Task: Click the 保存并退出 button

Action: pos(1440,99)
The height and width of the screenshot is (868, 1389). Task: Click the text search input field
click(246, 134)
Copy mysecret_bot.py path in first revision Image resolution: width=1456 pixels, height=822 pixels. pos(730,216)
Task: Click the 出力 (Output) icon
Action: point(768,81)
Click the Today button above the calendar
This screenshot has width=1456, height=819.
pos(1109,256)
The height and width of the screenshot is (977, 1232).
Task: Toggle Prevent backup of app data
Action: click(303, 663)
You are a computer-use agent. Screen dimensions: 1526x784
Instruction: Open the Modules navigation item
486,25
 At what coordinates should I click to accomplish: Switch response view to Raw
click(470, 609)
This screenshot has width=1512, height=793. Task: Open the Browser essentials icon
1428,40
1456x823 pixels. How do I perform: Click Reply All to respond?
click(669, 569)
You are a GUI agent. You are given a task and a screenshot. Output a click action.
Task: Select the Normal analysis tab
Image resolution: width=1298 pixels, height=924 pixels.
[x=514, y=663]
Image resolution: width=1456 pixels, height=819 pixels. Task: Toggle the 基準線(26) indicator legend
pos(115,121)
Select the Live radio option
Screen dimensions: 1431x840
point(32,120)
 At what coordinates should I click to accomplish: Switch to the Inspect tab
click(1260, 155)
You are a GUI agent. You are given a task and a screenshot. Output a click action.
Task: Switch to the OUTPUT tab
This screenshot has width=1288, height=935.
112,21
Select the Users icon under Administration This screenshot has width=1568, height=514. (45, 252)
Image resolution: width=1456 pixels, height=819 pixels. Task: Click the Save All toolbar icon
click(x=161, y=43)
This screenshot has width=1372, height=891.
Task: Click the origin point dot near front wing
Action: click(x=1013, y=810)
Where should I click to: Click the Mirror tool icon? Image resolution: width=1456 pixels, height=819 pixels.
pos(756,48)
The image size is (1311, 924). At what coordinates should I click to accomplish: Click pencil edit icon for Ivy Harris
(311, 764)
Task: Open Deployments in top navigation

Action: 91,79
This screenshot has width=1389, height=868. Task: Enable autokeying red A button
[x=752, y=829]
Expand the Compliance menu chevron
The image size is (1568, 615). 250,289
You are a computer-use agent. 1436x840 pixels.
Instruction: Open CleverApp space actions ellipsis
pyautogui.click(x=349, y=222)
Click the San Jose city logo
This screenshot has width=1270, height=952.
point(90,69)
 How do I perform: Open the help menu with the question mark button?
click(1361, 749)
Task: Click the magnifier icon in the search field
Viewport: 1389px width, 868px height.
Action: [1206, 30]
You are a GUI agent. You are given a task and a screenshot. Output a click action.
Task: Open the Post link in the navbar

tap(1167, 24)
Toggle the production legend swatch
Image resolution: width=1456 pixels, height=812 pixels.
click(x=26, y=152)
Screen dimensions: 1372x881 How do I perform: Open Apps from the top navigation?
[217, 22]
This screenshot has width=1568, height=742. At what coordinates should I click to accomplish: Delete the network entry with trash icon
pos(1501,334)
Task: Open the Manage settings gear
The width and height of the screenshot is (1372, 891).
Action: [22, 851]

*What is expected:*
In the listing above, the lines from the one containing "Task: Switch to the OUTPUT tab" through the one containing "Select the Users" must be set down exactly, with no other lines.

*Task solution:*
Task: Switch to the OUTPUT tab
This screenshot has width=1288, height=935.
112,21
Select the Users icon under Administration This screenshot has width=1568, height=514. (45, 252)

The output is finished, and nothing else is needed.